Changing Our Minds
What can a Tibeten Buddhist monk, a life coach and a family therapist tell us about depression that we don’t already know? As it turns out, in the recently released Changing Our Minds DVD, quite a lot. These are just some of the perspectives, which are presented alongside those of leading psychiatrists, authors, counsellors and people who live with depression, that make up this fascinating and informative film on depression and dysthymia.
As Lawrence Price M.D. reminds us in the film, depression is widespread: 5 to 15 per cent of us will experience a major chapter of depression at some point in our lives – and that’s a conservative estimate. Whether directly, or indirectly through our family, close friends or colleagues, depression affects all of us. As well as the devastating personal impact of depression, it also carries a significant, and rising, cost to society as a whole. In the UK alone, depression is estimated to cost the economy £8.6bn per year through lost working hours, inefficiency and long-term unemployment. *
One of the difficulties in making sense of depression, and of dysthymia (a chronic type of depression in which your moods are regularly low, but with less severe symptoms than major depression), is that stigma persists around the condition and “experts” disagree over the balance of causes and contributing factors. For those affected by depression, trying to understand its causes, and more importantly ways out of depression, can be challenging in the extreme.
Changing Our Minds is an invaluable resource for anyone affected by depression, as it sets out clearly what is currently known about depression and provides a range of different perspectives, each with their own positive contributions to make. The DVD is highly informative, whilst providing the viewer with a much wider range of tools for tackling and breaking free from the hold of depression and dysthymia than you would normally find presented in one place.

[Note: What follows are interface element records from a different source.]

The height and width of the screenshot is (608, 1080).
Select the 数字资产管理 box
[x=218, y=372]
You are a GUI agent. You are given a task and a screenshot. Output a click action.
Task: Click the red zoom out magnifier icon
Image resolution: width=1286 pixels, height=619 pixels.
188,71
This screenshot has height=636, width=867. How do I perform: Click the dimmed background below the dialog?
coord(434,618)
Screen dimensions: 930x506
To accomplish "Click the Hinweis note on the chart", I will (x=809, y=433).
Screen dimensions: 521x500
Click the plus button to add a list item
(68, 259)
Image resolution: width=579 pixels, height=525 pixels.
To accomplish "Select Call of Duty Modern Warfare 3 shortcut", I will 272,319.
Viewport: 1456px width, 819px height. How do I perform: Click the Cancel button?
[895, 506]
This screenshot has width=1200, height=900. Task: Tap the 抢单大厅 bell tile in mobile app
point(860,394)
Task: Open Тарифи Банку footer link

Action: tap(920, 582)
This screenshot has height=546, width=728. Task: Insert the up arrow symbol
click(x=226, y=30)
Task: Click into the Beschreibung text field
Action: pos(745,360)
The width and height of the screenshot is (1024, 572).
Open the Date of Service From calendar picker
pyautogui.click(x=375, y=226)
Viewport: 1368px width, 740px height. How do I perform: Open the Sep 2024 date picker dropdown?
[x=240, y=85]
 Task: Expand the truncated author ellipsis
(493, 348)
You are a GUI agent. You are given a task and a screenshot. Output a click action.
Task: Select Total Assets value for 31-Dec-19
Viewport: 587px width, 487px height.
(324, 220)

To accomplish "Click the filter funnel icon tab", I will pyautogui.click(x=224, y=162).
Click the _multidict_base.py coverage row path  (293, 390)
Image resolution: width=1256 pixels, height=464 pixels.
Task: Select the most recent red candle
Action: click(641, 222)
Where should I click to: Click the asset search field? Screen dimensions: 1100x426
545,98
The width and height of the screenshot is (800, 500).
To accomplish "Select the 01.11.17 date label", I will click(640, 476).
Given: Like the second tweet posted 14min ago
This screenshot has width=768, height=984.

This holistic, non-dogmatic approach to depression serves to inform of the key facts, whilst empowering the viewer by suggesting practical tools and approaches that can help them find their own pathway out of depression. Topics covered include how men experience and deal with depression, psychological and spiritual dimensions to depression, genetic predisposition to depression, the procs and cons of anti-depressant medications, natural healing methods, meditation and other self-healing techniques, and dealing with the stigma that is attached to depression.
Just as there are multiple paths by which people come to suffer from depression and dysthymia, so there are many different ways through and out of depression. Changing Our Minds provides insights and solutions from experienced practitioners as well as from those who have experience depression themselves.
For those living with depression, or who are concerned about someone close to them, this film provides answers to many of the central questions that people have about the illness and about different approaches to treatment. The film helpfully presents a wider range of approaches for treating depression than you will find elsewhere, making it a must see for anyone who wants to inform themselves fully on the subject.